We live in the internet age, and it’s not surprising that email is the most popular of all on-line activities. Surfing for jobs has become one of the easiest ways to scout for a new employer, and emailing a resume follows suit naturally. But, there are some things to keep in mind when using email to communicate with a prospective employer. Have a competent resume prepared. This may sound redundant, but you should be able to provide a hard copy resume if asked, an email is not a substitute for your resume, but a vehicle in which to deliver it to potential employers. Take a good look at what your email address says about you. Are you email@example.com? Think about getting a new address that makes a better first impression on an employer, your fist initial and last name is always a safe bet. Sites like Outlook, Yahoo.com, or Gmail.com allow you to sign up for a free account that could make all the difference. Make it personal.
Direct your email to the correct person and address them by name in the body (just like you would in a real letter). Give your email a subject that pertains to this particular company. Customize the content of your email to the specific employer you’re reaching out to so that they know you’re not just spamming every potential position in the state. Treat the body of your email as a cover letter, keep it concise, to the point, and free of any unnecessary information or images. Remember your purpose, you want to make a good impression and efficiently convey your skills to a potential employer. Take your time putting a well-written message together, after you hit the send button you won’t have another chance. Be sure to use proper spelling, grammar, punctuation, and syntax for the occasion. Use your spellchecker, don’t have one? try Dictionary.com. DO NOT use slang, all capital letters (cyber yelling), smileys, or “text speech.” FYI it is very inappropriate 2 uz lols + abbrvts, YOU FEEL ME, DAWG :)? Use a signature.
This typically includes your name, title, contact information, and URL (think samples of work, NOT personal photos). Keep it down to 4-6 lines of relevant information. This is in addition to your salutation and the “signing” of your name at the end of the body. Copy and paste the basics (contact info, relevant past experience, qualifications…) of your resume below your signature. Beware of complicated formatting or “stationary” as different computers or software may read your beautiful formatting as gobbledygook. Same goes for rich text or HTML formatting. Better to keep everything left justified and double-spaced in plain text. Attach a fully formatted, complete version (include background info, references, schooling…). Be sure to mention this attachment in the body of the email and also to keep the file size down (under 50k) to prevent clogging inboxes and bouncing messages.
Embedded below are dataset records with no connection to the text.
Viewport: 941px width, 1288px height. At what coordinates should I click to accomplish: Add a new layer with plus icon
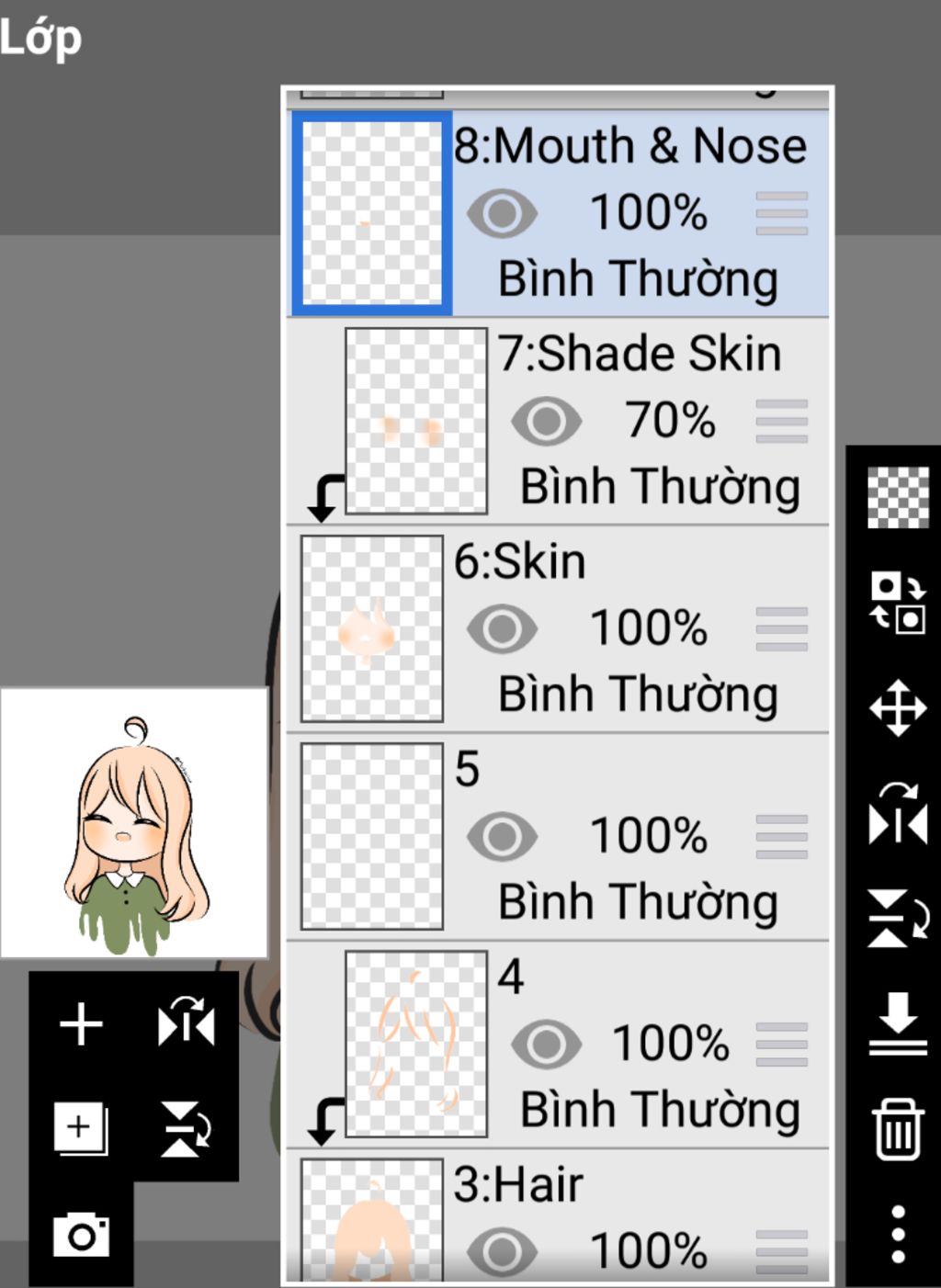(81, 1023)
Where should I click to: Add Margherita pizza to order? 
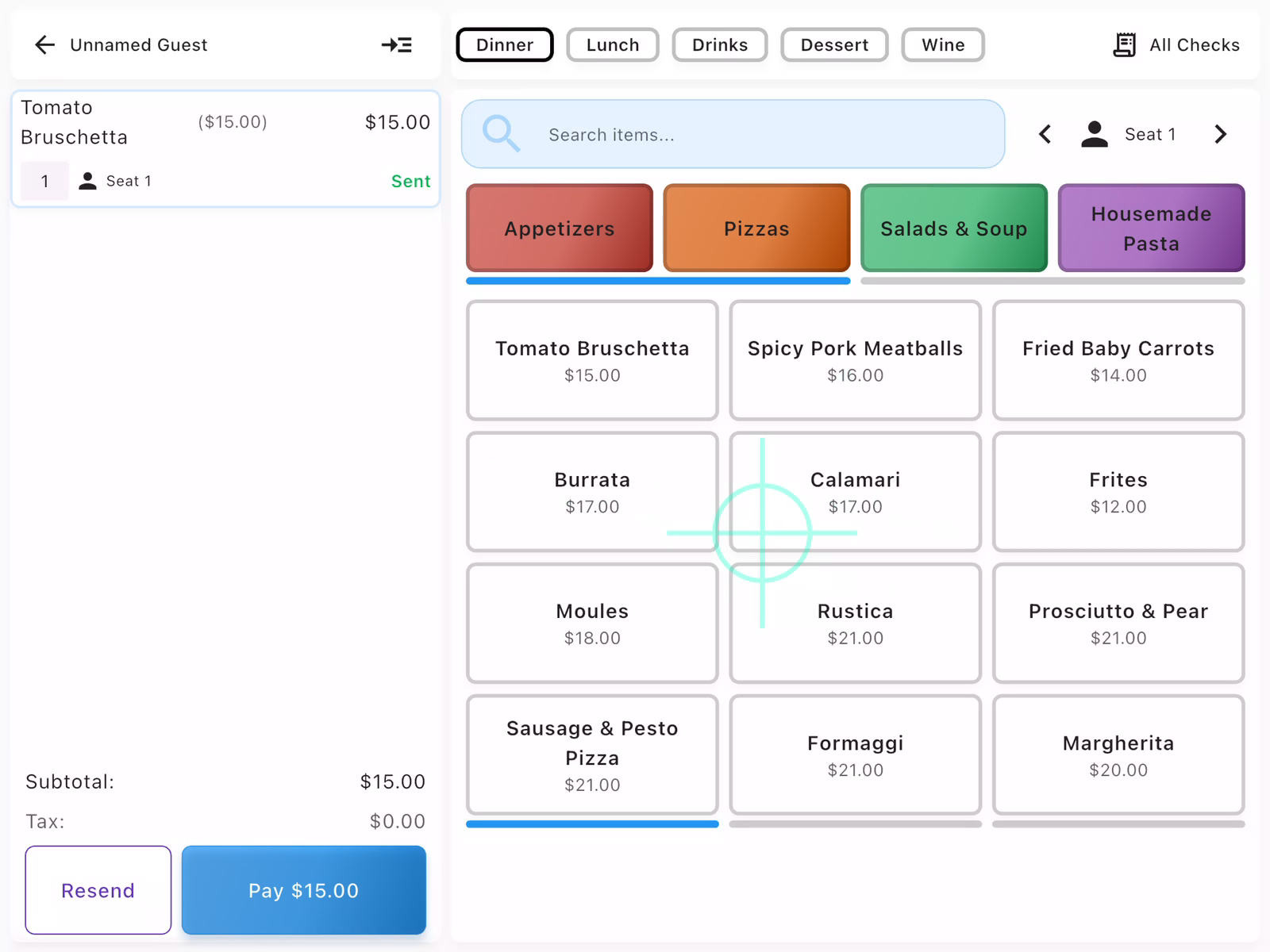click(x=1118, y=755)
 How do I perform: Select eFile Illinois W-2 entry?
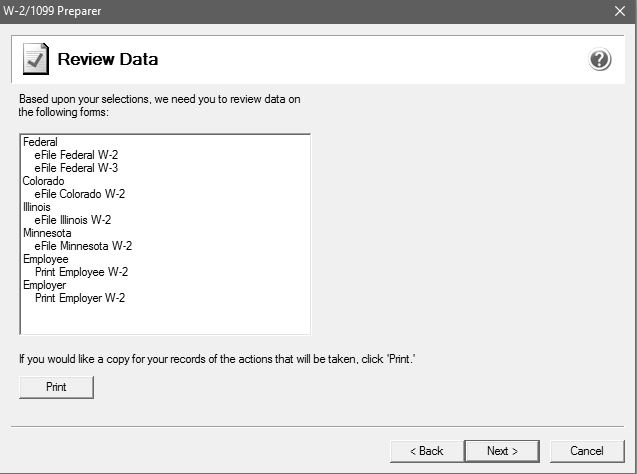(73, 220)
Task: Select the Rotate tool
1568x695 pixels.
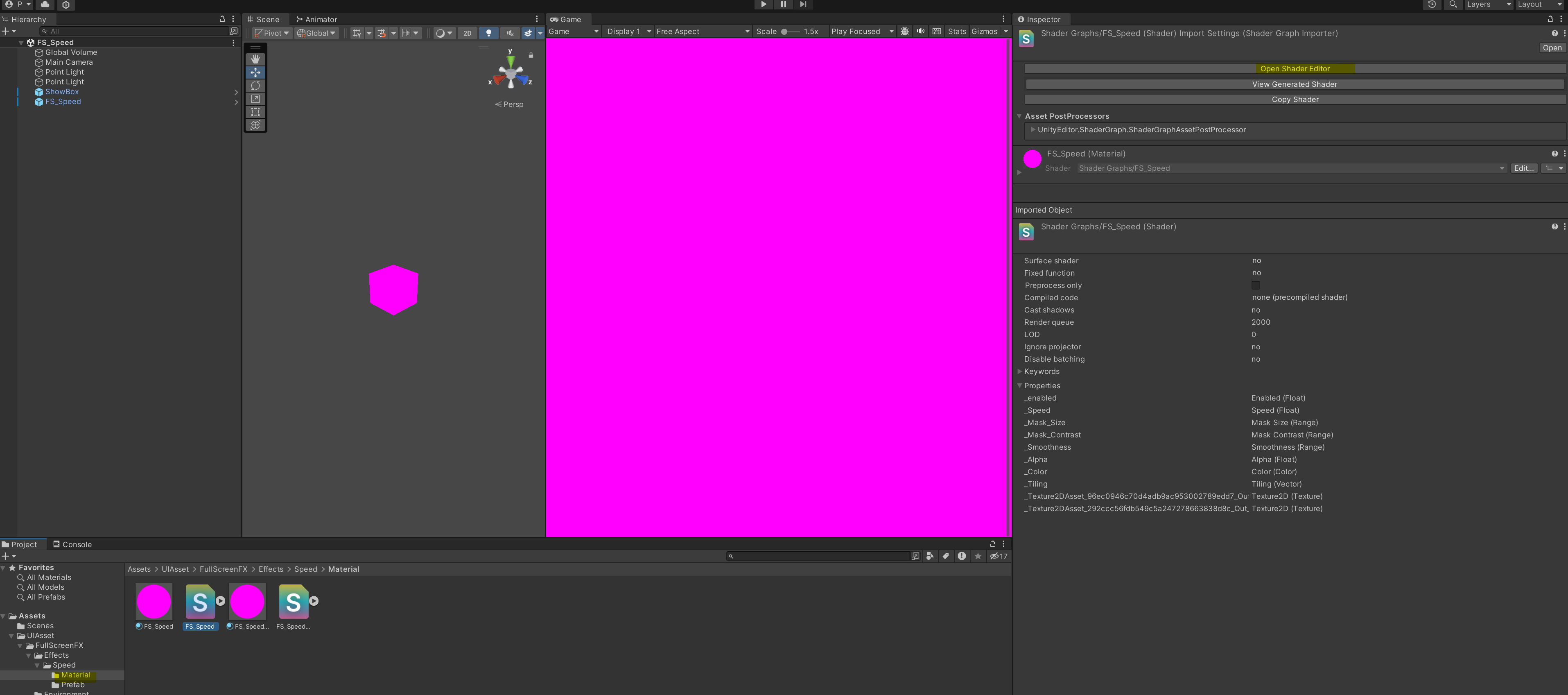Action: [255, 85]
READ YOUR EMAIL BEFORE YOU SEND IT! Look for typos that spell-check didn’t catch. Then read it through the eyes of a potential employer to avoid possible misunderstandings or inappropriate comments. Avoid using high-priority options, delivery responses, and read receipts. You’ll know if they read it when they respond positively to your application, if there’s no response you may follow-up with a phone call to double check, but demanding attention will likely just annoy your reader. Respond as soon as possible when someone does get back to you. Keep the above-mentioned items in mind and be sure to include the employer’s original message in your response (in case they need a reminder of what they said).